Saturday's Warrior is a religious-themed musical written by Douglass Stewart and Lex de Azevedo about a family who are members of the Church of Jesus Christ of Latter-day Saints (LDS Church). The musical tells the story of a group of children that are born into a Latter-day Saint family after making various promises in the premortal life. Two of the children, Jimmy and Julie, encounter personal struggles that help them rediscover and fulfill their foreordained missions in life. Although no explicit time frame is given in the dialogue, certain contextual clues (in particular, a song that references the Zero population growth movement) suggest that the story takes place in the then-current and then-recent period of the late 1960s or early '70s, similar to other religious musicals such as Godspell and Jesus Christ Superstar.

The musical explores the Latter-day Saint doctrines and views on the plan of salvation, premortal life, foreordination, and eternal marriage. It depicts abortion and birth control as being contrary to the divine plan of salvation.

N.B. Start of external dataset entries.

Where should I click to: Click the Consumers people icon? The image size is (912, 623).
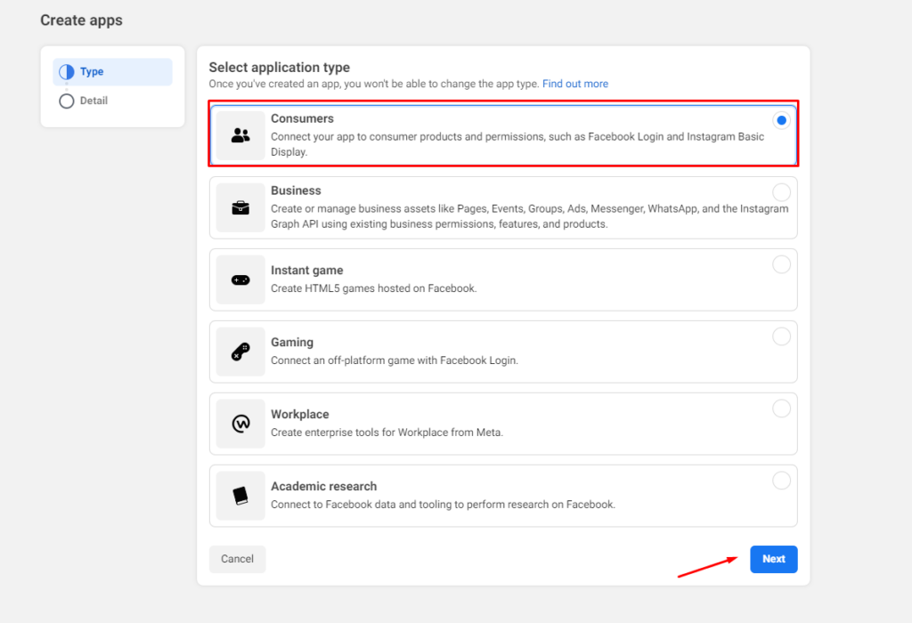[240, 134]
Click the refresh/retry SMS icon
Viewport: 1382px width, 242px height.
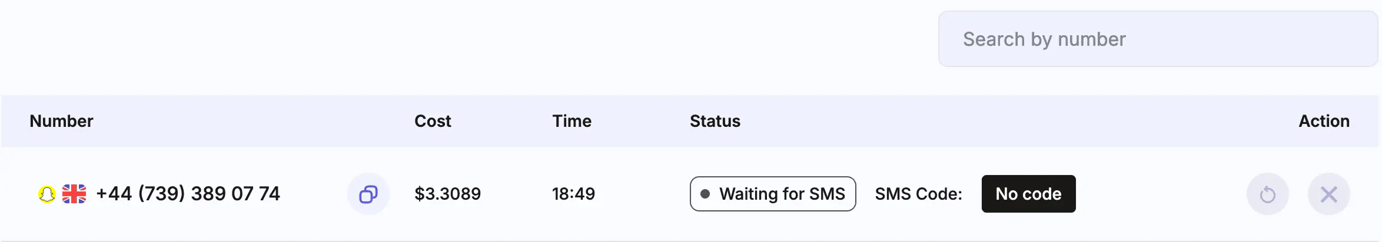(1268, 194)
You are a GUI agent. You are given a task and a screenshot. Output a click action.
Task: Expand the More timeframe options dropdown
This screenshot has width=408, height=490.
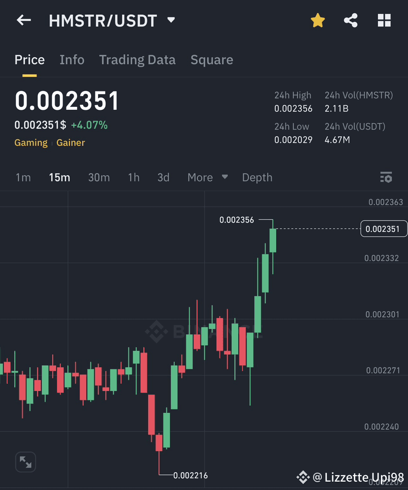coord(207,177)
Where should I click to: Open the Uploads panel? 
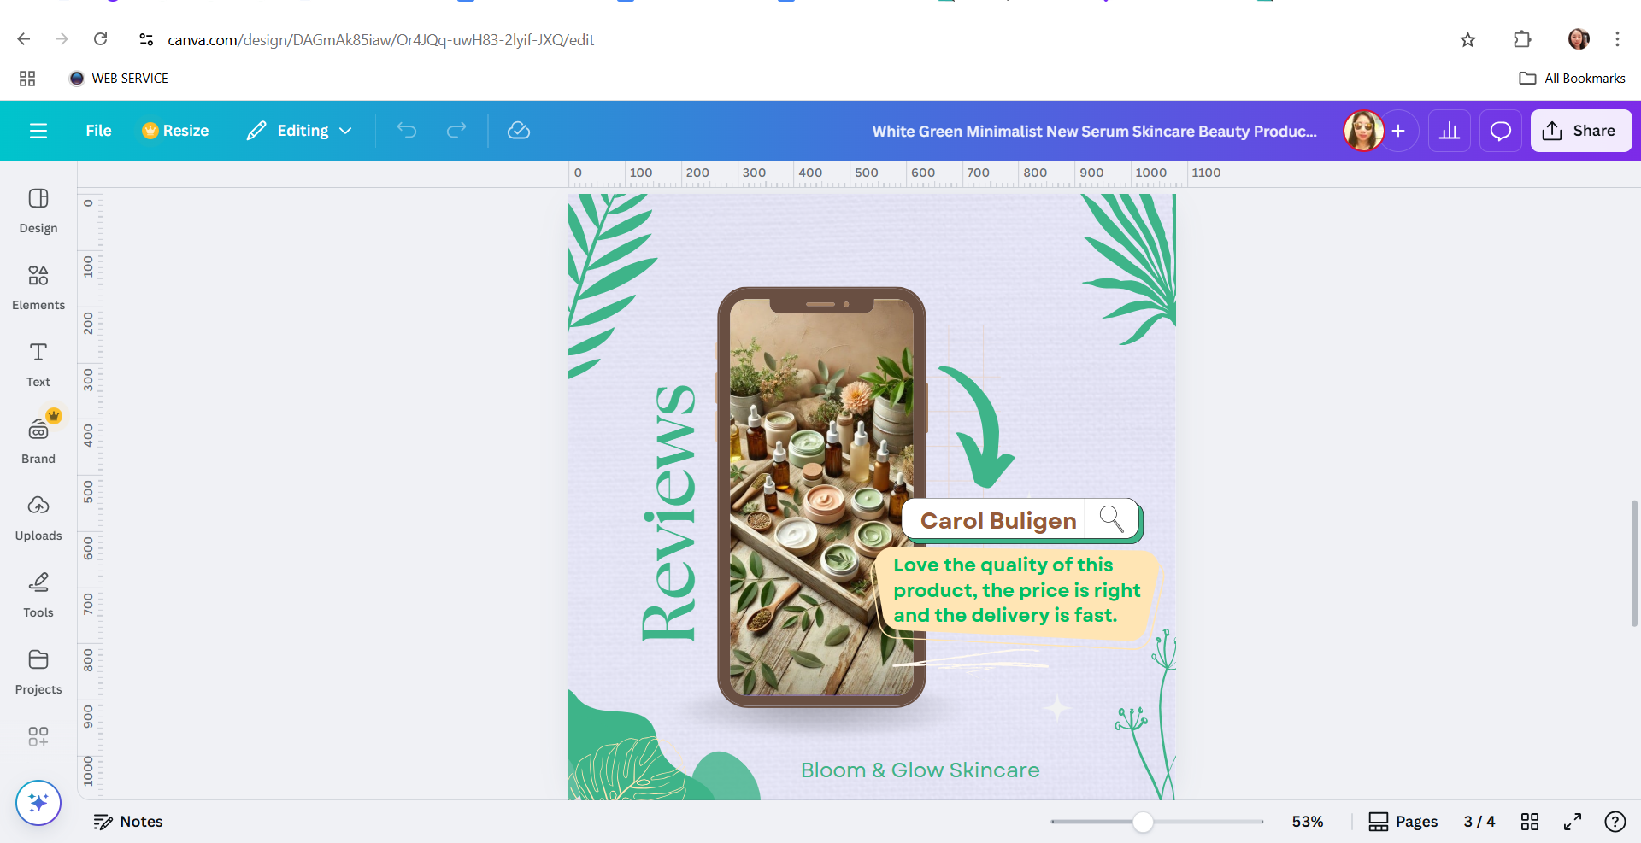point(38,518)
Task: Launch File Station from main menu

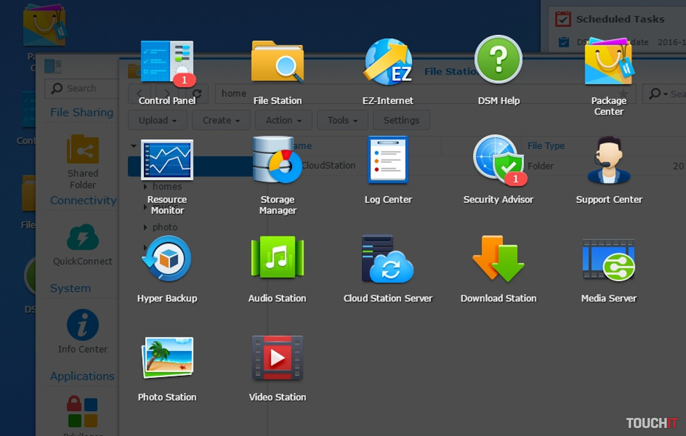Action: [x=277, y=63]
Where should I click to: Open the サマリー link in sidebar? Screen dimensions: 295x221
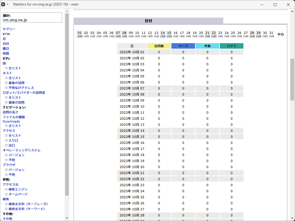pos(9,29)
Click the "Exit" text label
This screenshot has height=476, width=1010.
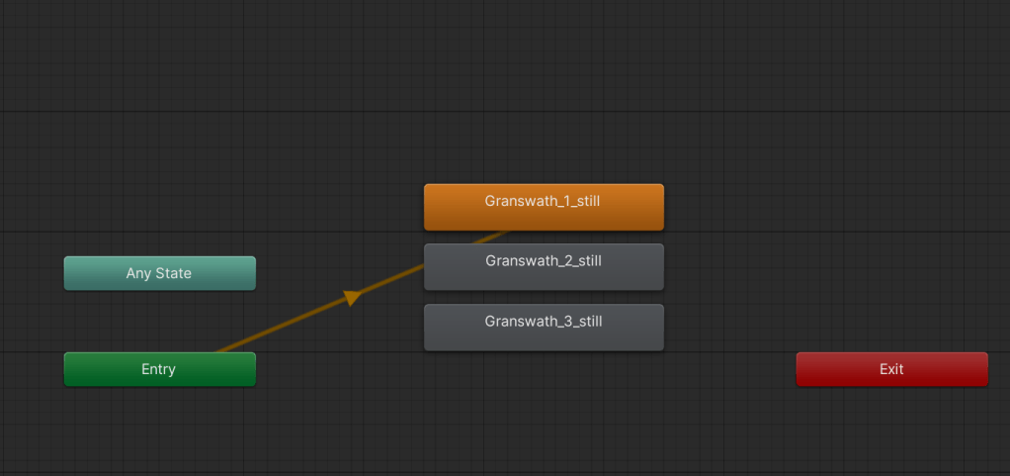point(891,369)
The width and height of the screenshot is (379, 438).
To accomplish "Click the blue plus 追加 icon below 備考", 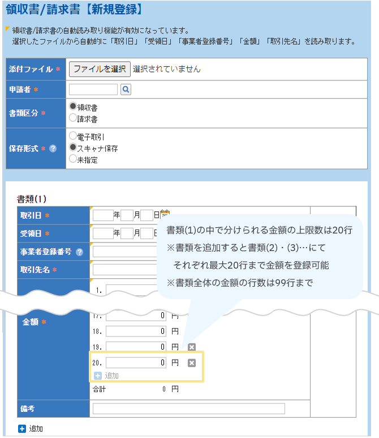I will pos(21,429).
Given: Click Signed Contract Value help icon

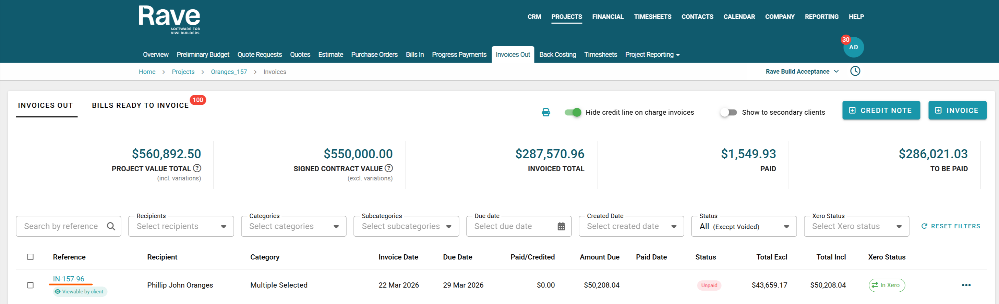Looking at the screenshot, I should click(x=389, y=168).
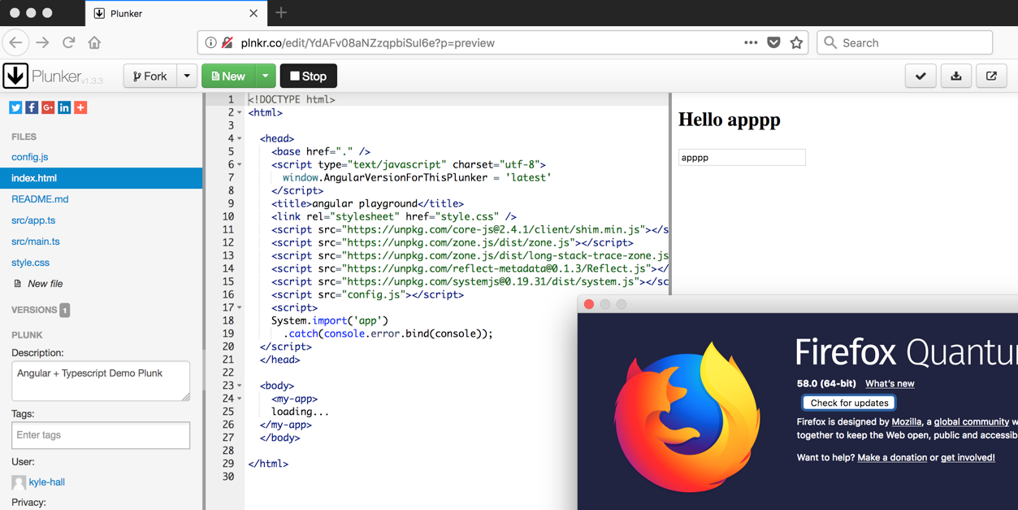Expand the Fork button dropdown
The image size is (1018, 510).
point(187,75)
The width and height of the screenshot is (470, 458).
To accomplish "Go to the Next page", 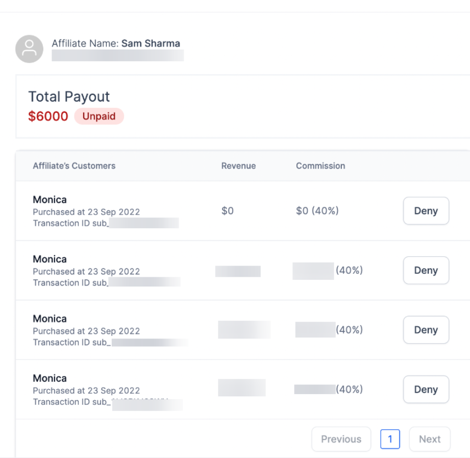I will click(x=430, y=439).

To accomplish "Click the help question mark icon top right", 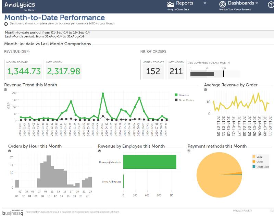I will pos(270,4).
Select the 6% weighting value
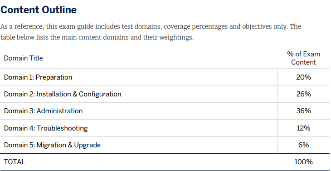 (303, 145)
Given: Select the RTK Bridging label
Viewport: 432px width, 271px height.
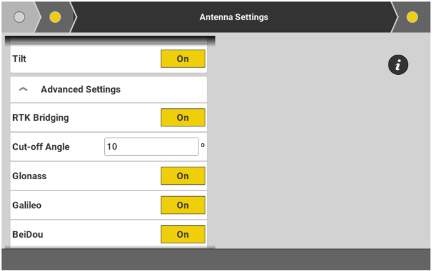Looking at the screenshot, I should 41,118.
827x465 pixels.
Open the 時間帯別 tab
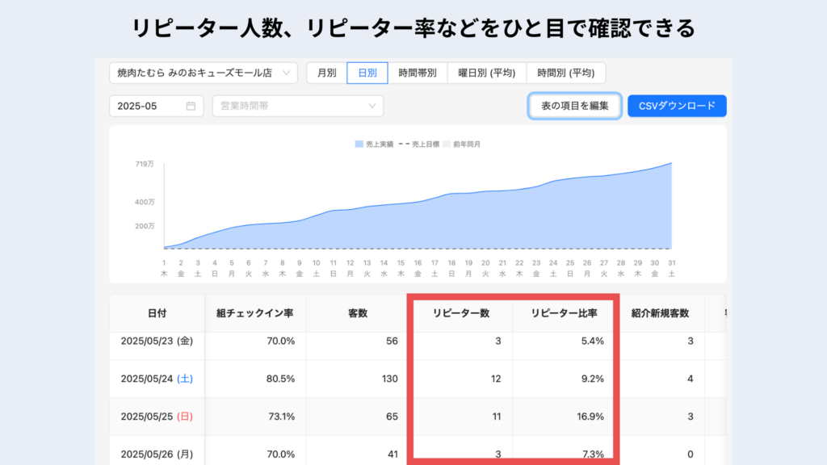point(418,73)
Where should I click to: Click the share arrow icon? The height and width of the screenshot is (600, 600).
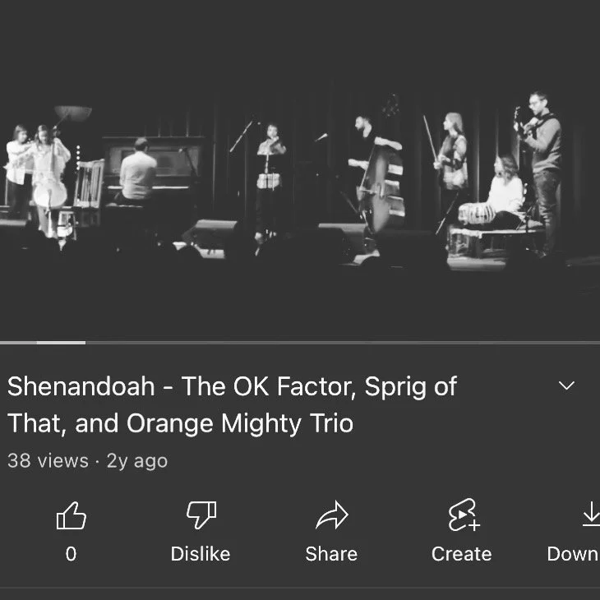[x=332, y=515]
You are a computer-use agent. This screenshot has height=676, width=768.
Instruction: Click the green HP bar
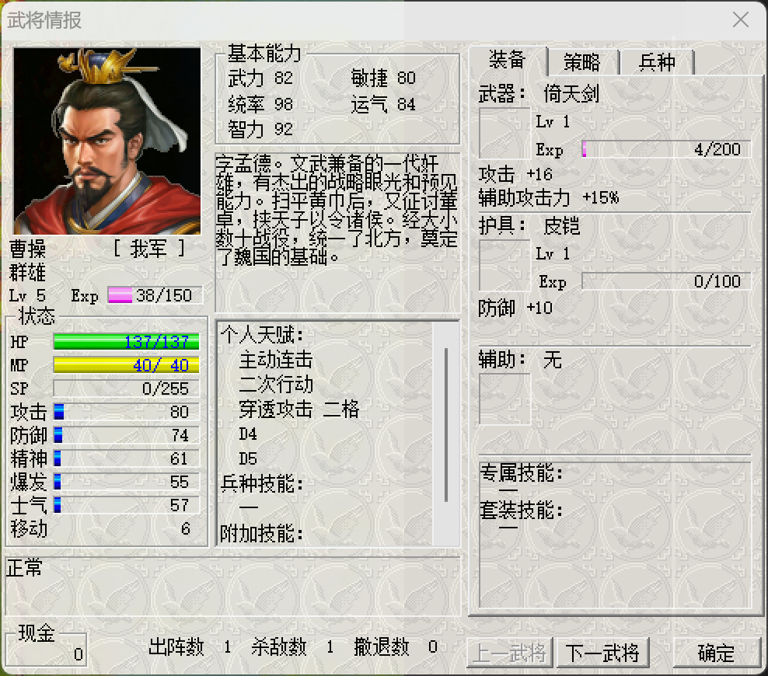127,341
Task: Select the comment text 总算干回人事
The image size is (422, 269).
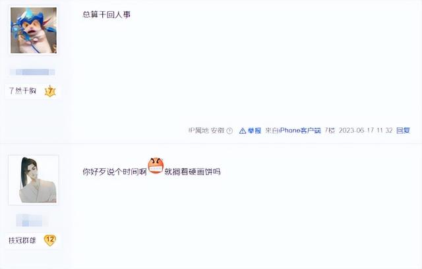Action: click(x=107, y=15)
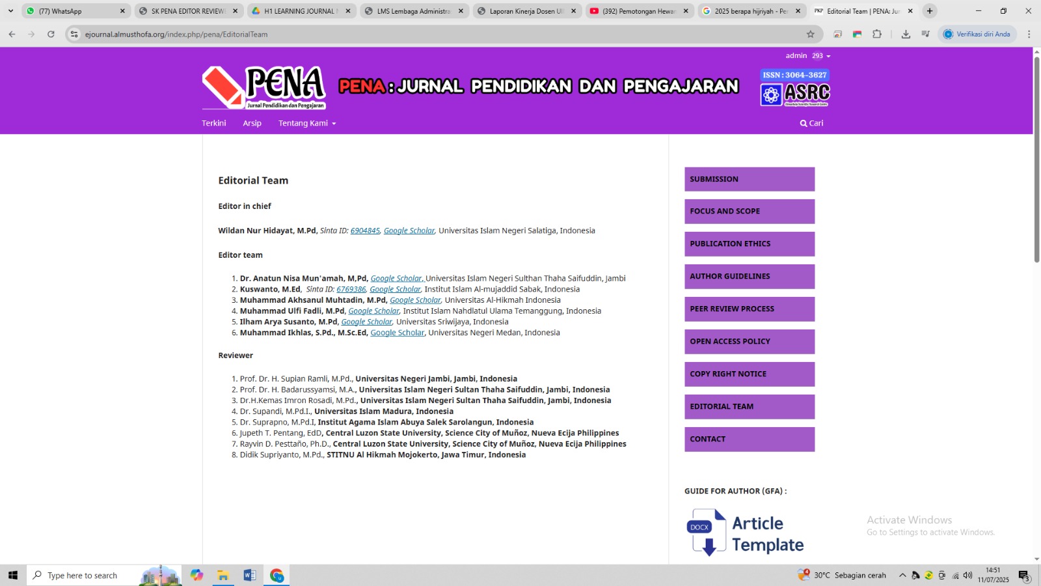The image size is (1041, 586).
Task: Expand the Tentang Kami dropdown menu
Action: pos(307,123)
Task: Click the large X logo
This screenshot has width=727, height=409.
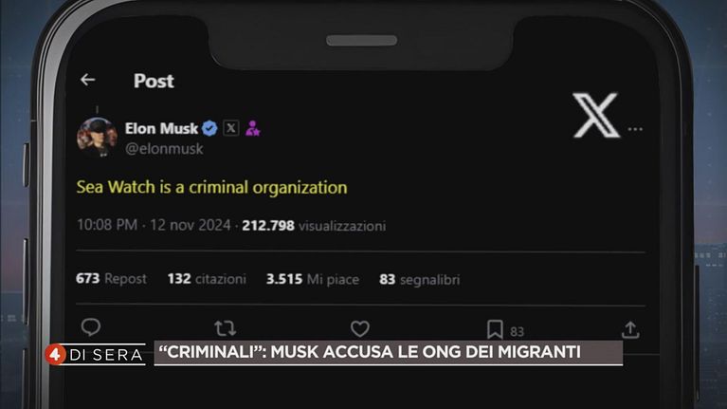Action: (x=596, y=116)
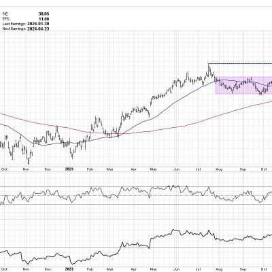Click the Nov label on price chart axis
Viewport: 272px width, 272px height.
tap(26, 169)
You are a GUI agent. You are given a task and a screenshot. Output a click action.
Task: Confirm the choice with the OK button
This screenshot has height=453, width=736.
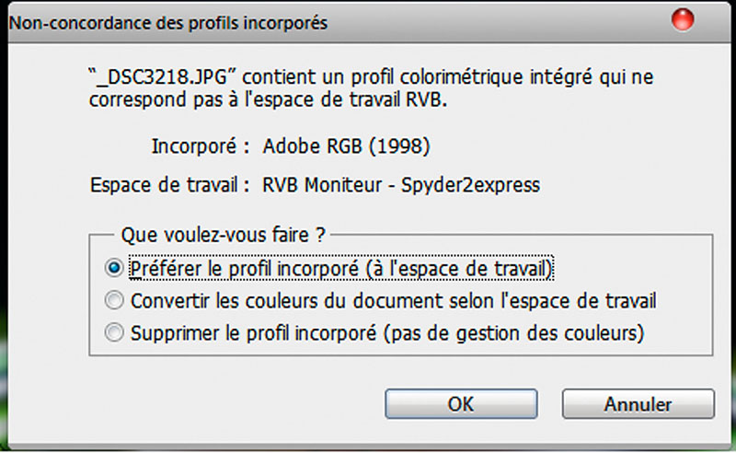[461, 403]
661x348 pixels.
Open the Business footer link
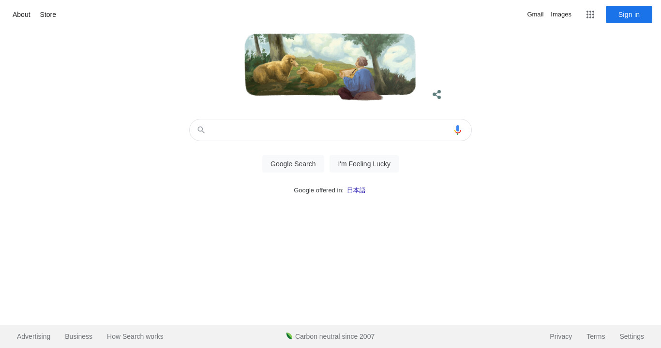point(78,336)
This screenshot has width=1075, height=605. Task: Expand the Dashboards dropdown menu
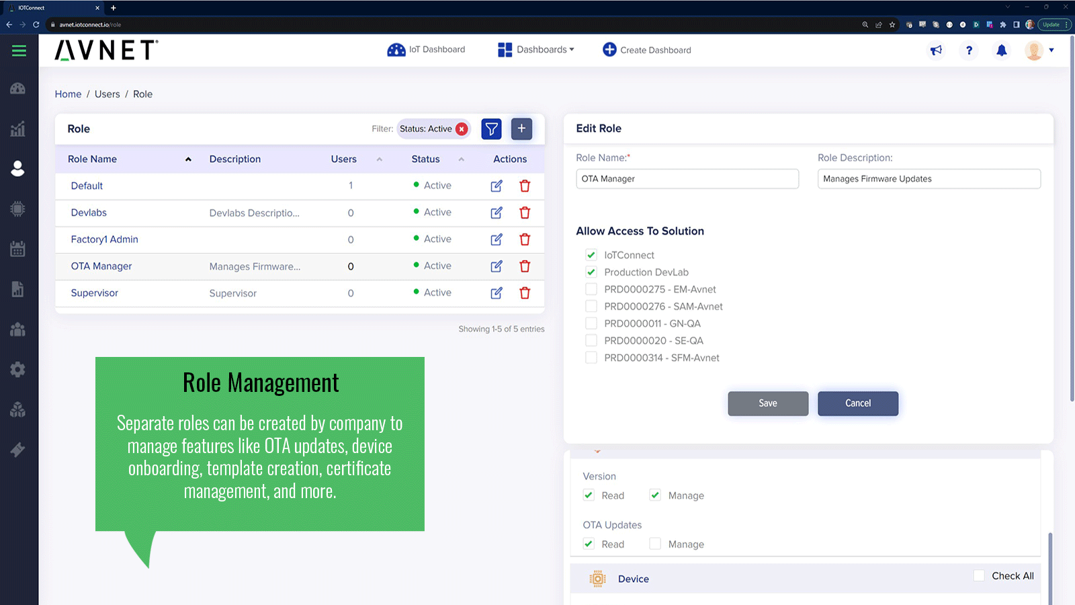(x=536, y=50)
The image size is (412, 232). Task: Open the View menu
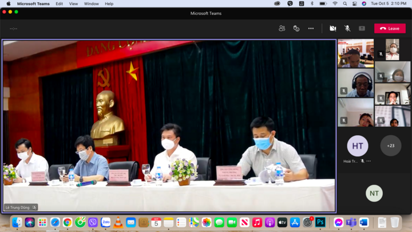(x=73, y=3)
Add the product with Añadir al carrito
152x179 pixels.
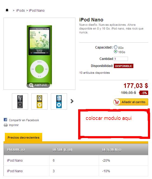tap(131, 102)
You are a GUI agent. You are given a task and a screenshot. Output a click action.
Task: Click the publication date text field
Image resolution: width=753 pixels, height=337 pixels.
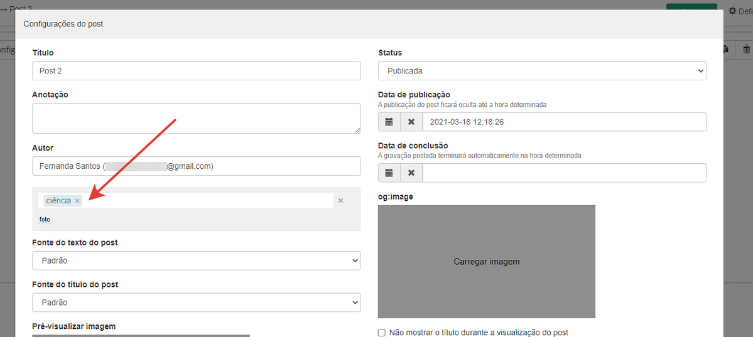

Saturday's Warrior was first performed in California in 1973 as a college project. In early spring 1974, the play was performed at Brigham Young University's (BYU) Spring Arts Festival by a cast of BYU students. Bob Williams made a video version of the musical in 1989, setting it on a stage as opposed to giving the movie a more naturalistic look. It is among the first popular LDS films to not be made or sponsored by the LDS Church or BYU. Stewart wrote two sequels, Star Child (music by Gaye Beeson) which debuted in 1981, and The White Star (music by Janice Kapp Perry) which debuted in 2007. In 2016, de Azevedo and Stewart produced another filmed remake with a more naturalized look.

==Plot==
While in the pre-mortal life waiting in the pre-mortal life, eight siblings promise one another that they will always be there for one another ("Pullin' Together"). The youngest, Emily, is afraid that when her turn to be born comes around, their parents will be tired of having kids, and she won't be born into their family. The oldest, Jimmy, promises Emily that he will personally see to it that she is born into their family. Meanwhile, second-oldest sister Julie and Tod, another spirit in the pre-mortal life, promise each other that they will somehow find each other on Earth and get married ("Circle of Our Love"). Two missionaries Wally and Harold in pre-mortal life decided to preach the gospel together on Earth ("Humble Way").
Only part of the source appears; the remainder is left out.